- WORK ORDER
Retype the listing that follows without a single change.

- - - - - - -

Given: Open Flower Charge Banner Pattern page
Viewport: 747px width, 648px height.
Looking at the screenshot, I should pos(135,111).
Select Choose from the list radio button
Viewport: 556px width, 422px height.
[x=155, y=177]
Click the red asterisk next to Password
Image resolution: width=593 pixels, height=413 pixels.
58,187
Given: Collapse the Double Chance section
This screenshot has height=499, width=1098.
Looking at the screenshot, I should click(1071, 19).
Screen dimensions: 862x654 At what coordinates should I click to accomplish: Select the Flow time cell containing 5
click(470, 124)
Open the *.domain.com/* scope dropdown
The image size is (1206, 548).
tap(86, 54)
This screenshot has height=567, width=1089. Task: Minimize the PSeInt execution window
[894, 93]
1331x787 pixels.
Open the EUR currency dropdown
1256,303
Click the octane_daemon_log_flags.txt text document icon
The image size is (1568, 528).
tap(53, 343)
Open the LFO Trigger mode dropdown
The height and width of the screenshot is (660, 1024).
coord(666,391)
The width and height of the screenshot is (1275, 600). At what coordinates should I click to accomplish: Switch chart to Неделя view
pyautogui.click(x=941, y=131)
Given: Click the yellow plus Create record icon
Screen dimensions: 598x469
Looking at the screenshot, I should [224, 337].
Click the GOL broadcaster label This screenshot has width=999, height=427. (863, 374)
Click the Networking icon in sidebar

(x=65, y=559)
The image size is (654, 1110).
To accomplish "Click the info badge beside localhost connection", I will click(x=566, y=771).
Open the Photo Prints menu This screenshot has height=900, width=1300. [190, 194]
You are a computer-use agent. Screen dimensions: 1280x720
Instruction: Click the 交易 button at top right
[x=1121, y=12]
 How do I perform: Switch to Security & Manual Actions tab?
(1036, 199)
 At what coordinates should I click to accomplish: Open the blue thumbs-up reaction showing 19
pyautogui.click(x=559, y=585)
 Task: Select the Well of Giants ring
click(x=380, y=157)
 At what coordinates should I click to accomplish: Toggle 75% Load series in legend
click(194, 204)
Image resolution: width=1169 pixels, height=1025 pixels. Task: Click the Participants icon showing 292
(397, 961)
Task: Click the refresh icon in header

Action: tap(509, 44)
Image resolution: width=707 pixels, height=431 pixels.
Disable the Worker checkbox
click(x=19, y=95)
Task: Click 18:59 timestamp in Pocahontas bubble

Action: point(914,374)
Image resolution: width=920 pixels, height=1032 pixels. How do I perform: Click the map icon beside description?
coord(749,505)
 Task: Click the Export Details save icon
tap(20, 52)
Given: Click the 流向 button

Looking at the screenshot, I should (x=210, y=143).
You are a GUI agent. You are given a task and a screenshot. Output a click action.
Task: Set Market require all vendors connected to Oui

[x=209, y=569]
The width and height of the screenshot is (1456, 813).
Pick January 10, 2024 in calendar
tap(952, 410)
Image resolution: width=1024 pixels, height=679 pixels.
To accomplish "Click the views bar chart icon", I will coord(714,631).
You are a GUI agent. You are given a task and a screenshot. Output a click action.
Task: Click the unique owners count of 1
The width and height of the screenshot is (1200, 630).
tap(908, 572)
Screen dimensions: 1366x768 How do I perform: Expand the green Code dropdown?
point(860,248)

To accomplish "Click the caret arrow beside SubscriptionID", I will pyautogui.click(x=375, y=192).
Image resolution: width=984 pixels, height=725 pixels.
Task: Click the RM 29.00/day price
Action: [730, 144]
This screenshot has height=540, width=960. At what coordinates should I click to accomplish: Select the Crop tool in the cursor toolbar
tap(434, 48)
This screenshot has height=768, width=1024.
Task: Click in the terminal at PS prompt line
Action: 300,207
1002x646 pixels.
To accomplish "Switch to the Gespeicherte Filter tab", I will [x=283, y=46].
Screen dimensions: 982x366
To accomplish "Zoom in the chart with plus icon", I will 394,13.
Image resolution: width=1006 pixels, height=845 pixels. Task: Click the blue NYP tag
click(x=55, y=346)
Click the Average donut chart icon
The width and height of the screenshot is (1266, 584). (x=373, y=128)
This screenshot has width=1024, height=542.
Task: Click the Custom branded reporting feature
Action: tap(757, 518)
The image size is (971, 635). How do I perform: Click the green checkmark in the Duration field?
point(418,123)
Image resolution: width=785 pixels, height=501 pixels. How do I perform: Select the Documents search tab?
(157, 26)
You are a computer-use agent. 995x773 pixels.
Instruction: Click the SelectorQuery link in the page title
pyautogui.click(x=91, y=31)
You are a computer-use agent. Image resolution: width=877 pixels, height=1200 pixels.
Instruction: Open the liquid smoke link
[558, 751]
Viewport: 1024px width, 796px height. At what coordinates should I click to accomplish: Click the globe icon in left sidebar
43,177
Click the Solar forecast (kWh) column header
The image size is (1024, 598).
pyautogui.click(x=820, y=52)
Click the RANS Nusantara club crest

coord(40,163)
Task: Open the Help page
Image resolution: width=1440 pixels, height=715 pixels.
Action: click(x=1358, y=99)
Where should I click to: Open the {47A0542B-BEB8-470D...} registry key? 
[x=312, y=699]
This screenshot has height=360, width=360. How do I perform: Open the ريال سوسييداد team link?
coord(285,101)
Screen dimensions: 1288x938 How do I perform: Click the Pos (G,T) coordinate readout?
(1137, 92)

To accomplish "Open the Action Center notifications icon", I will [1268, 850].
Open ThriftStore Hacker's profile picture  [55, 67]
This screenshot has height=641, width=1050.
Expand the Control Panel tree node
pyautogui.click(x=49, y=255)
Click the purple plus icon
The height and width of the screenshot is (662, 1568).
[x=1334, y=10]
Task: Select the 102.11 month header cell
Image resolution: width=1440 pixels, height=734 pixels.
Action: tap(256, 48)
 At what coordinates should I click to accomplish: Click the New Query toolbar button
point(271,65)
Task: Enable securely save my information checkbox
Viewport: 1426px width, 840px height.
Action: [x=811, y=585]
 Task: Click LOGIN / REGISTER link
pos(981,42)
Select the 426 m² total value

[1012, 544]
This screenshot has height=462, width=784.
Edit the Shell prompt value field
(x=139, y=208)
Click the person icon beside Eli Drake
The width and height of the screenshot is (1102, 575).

- - - - - - -

- WRITTEN SOLUTION
Given: Open Flower Charge Banner Pattern page
Viewport: 747px width, 648px height.
Looking at the screenshot, I should pos(135,111).
Select Choose from the list radio button
Viewport: 556px width, 422px height.
[x=155, y=177]
Click the red asterisk next to Password
Image resolution: width=593 pixels, height=413 pixels.
58,187
Given: Collapse the Double Chance section
This screenshot has height=499, width=1098.
Looking at the screenshot, I should click(1071, 19).
Screen dimensions: 862x654 At what coordinates should I click to accomplish: Select the Flow time cell containing 5
click(470, 124)
Open the *.domain.com/* scope dropdown
The image size is (1206, 548).
tap(86, 54)
This screenshot has height=567, width=1089. Task: Minimize the PSeInt execution window
[894, 93]
1331x787 pixels.
Open the EUR currency dropdown
1256,303
Click the octane_daemon_log_flags.txt text document icon
The image size is (1568, 528).
tap(53, 343)
Open the LFO Trigger mode dropdown
The height and width of the screenshot is (660, 1024).
coord(666,391)
The width and height of the screenshot is (1275, 600). At what coordinates should I click to accomplish: Switch chart to Неделя view
pyautogui.click(x=941, y=131)
Given: Click the yellow plus Create record icon
Screen dimensions: 598x469
Looking at the screenshot, I should [224, 337].
Click the GOL broadcaster label This screenshot has width=999, height=427. (863, 374)
Click the Networking icon in sidebar

(x=65, y=559)
The image size is (654, 1110).
To accomplish "Click the info badge beside localhost connection", I will click(x=566, y=771).
Open the Photo Prints menu This screenshot has height=900, width=1300. [190, 194]
You are a computer-use agent. Screen dimensions: 1280x720
Instruction: Click the 交易 button at top right
[x=1121, y=12]
 How do I perform: Switch to Security & Manual Actions tab?
(1036, 199)
 At what coordinates should I click to accomplish: Open the blue thumbs-up reaction showing 19
pyautogui.click(x=559, y=585)
 Task: Select the Well of Giants ring
click(x=380, y=157)
 At what coordinates should I click to accomplish: Toggle 75% Load series in legend
click(194, 204)
Image resolution: width=1169 pixels, height=1025 pixels. Task: Click the Participants icon showing 292
(397, 961)
Task: Click the refresh icon in header

Action: tap(509, 44)
Image resolution: width=707 pixels, height=431 pixels.
Disable the Worker checkbox
click(x=19, y=95)
Task: Click 18:59 timestamp in Pocahontas bubble

Action: point(914,374)
Image resolution: width=920 pixels, height=1032 pixels. How do I perform: Click the map icon beside description?
coord(749,505)
 Task: Click the Export Details save icon
tap(20, 52)
Given: Click the 流向 button

Looking at the screenshot, I should (x=210, y=143).
You are a GUI agent. You are given a task and a screenshot. Output a click action.
Task: Set Market require all vendors connected to Oui

[x=209, y=569]
The width and height of the screenshot is (1456, 813).
Pick January 10, 2024 in calendar
tap(952, 410)
Image resolution: width=1024 pixels, height=679 pixels.
To accomplish "Click the views bar chart icon", I will coord(714,631).
You are a GUI agent. You are given a task and a screenshot. Output a click action.
Task: Click the unique owners count of 1
The width and height of the screenshot is (1200, 630).
tap(908, 572)
Screen dimensions: 1366x768 How do I perform: Expand the green Code dropdown?
point(860,248)

To accomplish "Click the caret arrow beside SubscriptionID", I will pyautogui.click(x=375, y=192).
Image resolution: width=984 pixels, height=725 pixels.
Task: Click the RM 29.00/day price
Action: [730, 144]
This screenshot has height=540, width=960. At what coordinates should I click to accomplish: Select the Crop tool in the cursor toolbar
tap(434, 48)
This screenshot has height=768, width=1024.
Task: Click in the terminal at PS prompt line
Action: 300,207
1002x646 pixels.
To accomplish "Switch to the Gespeicherte Filter tab", I will [x=283, y=46].
Screen dimensions: 982x366
To accomplish "Zoom in the chart with plus icon", I will 394,13.
Image resolution: width=1006 pixels, height=845 pixels. Task: Click the blue NYP tag
click(x=55, y=346)
Click the Average donut chart icon
The width and height of the screenshot is (1266, 584). (x=373, y=128)
This screenshot has width=1024, height=542.
Task: Click the Custom branded reporting feature
Action: tap(757, 518)
The image size is (971, 635). How do I perform: Click the green checkmark in the Duration field?
point(418,123)
Image resolution: width=785 pixels, height=501 pixels. How do I perform: Select the Documents search tab?
(157, 26)
You are a computer-use agent. 995x773 pixels.
Instruction: Click the SelectorQuery link in the page title
pyautogui.click(x=91, y=31)
You are a computer-use agent. Image resolution: width=877 pixels, height=1200 pixels.
Instruction: Open the liquid smoke link
[558, 751]
Viewport: 1024px width, 796px height. At what coordinates should I click to accomplish: Click the globe icon in left sidebar
43,177
Click the Solar forecast (kWh) column header
The image size is (1024, 598).
pyautogui.click(x=820, y=52)
Click the RANS Nusantara club crest

coord(40,163)
Task: Open the Help page
Image resolution: width=1440 pixels, height=715 pixels.
Action: click(x=1358, y=99)
Where should I click to: Open the {47A0542B-BEB8-470D...} registry key? 
[x=312, y=699]
This screenshot has height=360, width=360. How do I perform: Open the ريال سوسييداد team link?
coord(285,101)
Screen dimensions: 1288x938 How do I perform: Click the Pos (G,T) coordinate readout?
(1137, 92)

To accomplish "Open the Action Center notifications icon", I will [1268, 850].
Open ThriftStore Hacker's profile picture  [55, 67]
This screenshot has height=641, width=1050.
Expand the Control Panel tree node
pyautogui.click(x=49, y=255)
Click the purple plus icon
The height and width of the screenshot is (662, 1568).
[x=1334, y=10]
Task: Select the 102.11 month header cell
Image resolution: width=1440 pixels, height=734 pixels.
Action: tap(256, 48)
 At what coordinates should I click to accomplish: Click the New Query toolbar button
point(271,65)
Task: Enable securely save my information checkbox
Viewport: 1426px width, 840px height.
Action: [x=811, y=585]
 Task: Click LOGIN / REGISTER link
pos(981,42)
Select the 426 m² total value

[1012, 544]
This screenshot has height=462, width=784.
Edit the Shell prompt value field
(x=139, y=208)
Click the person icon beside Eli Drake
The width and height of the screenshot is (1102, 575).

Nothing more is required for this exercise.